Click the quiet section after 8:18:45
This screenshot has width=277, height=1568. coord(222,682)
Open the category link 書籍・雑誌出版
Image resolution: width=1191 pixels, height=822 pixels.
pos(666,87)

=====

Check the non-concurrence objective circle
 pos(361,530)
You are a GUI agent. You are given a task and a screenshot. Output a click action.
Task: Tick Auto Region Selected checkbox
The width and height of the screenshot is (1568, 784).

=====

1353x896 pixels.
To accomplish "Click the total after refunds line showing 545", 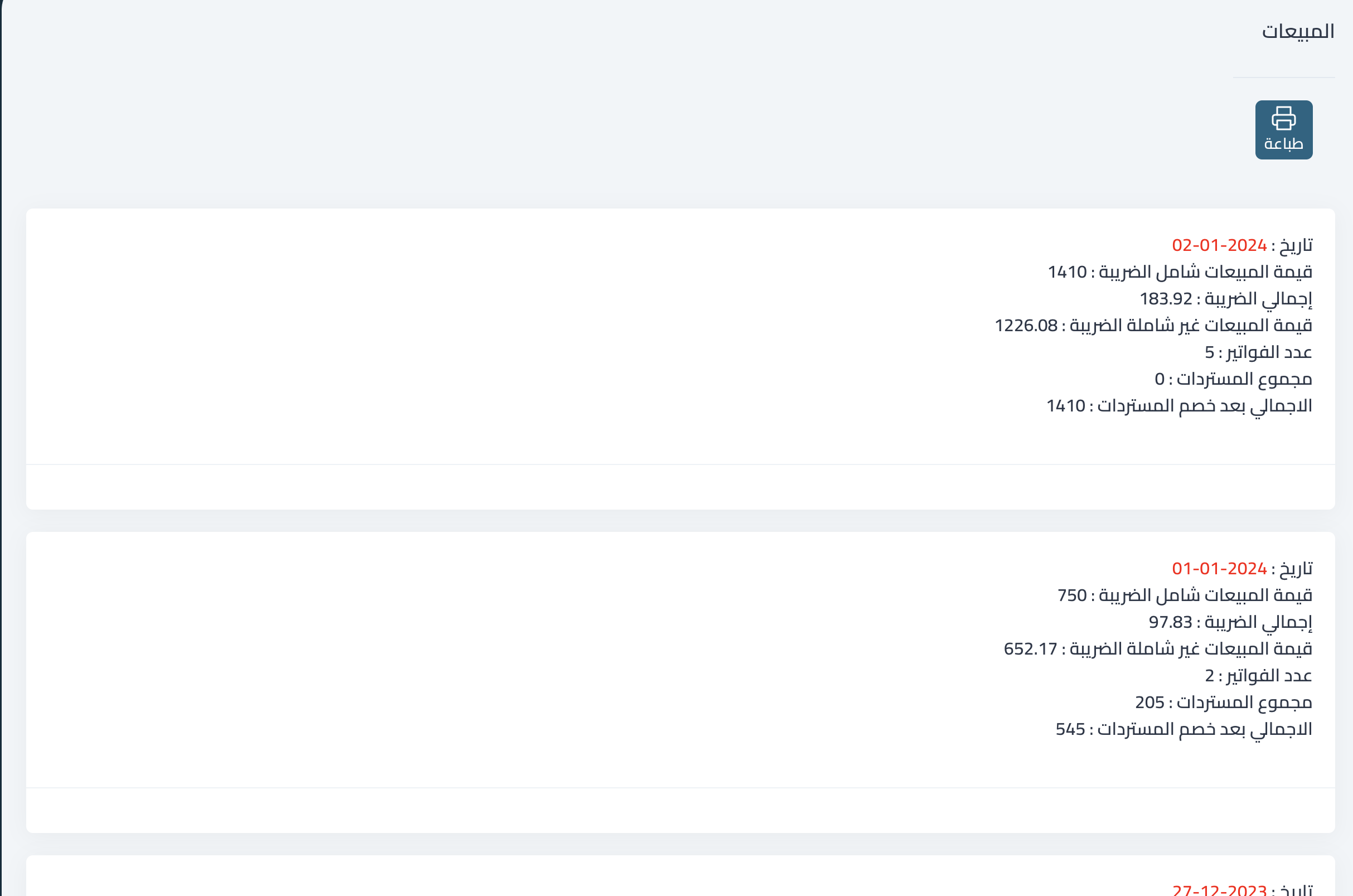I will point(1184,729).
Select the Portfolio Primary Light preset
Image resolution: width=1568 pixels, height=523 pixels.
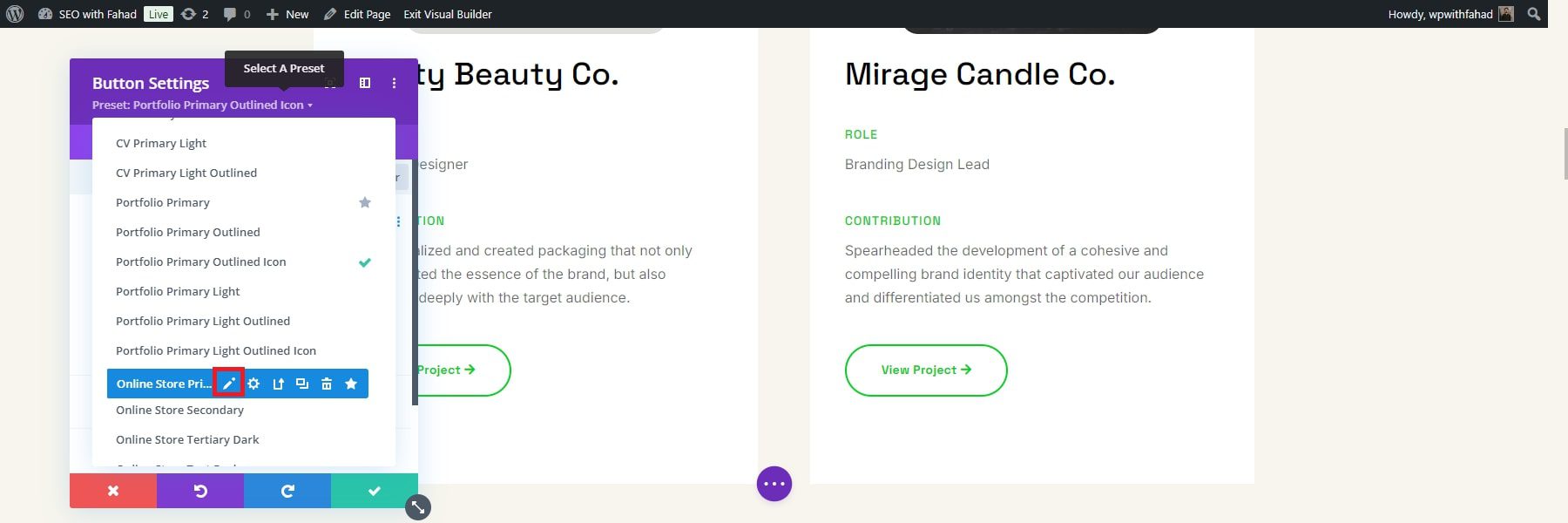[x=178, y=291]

=====

§ INSTRUCTIONS FOR THE TASK: Within the material above, the line with "You are a GUI" opens the range and the line with "The width and" closes it; reproduce that range word for word.

§ COMPLETED TASK:
You are a GUI agent. You are given a task and a screenshot. Output a click action.
Task: Tick Auto Region Selected checkbox
The width and height of the screenshot is (1568, 784).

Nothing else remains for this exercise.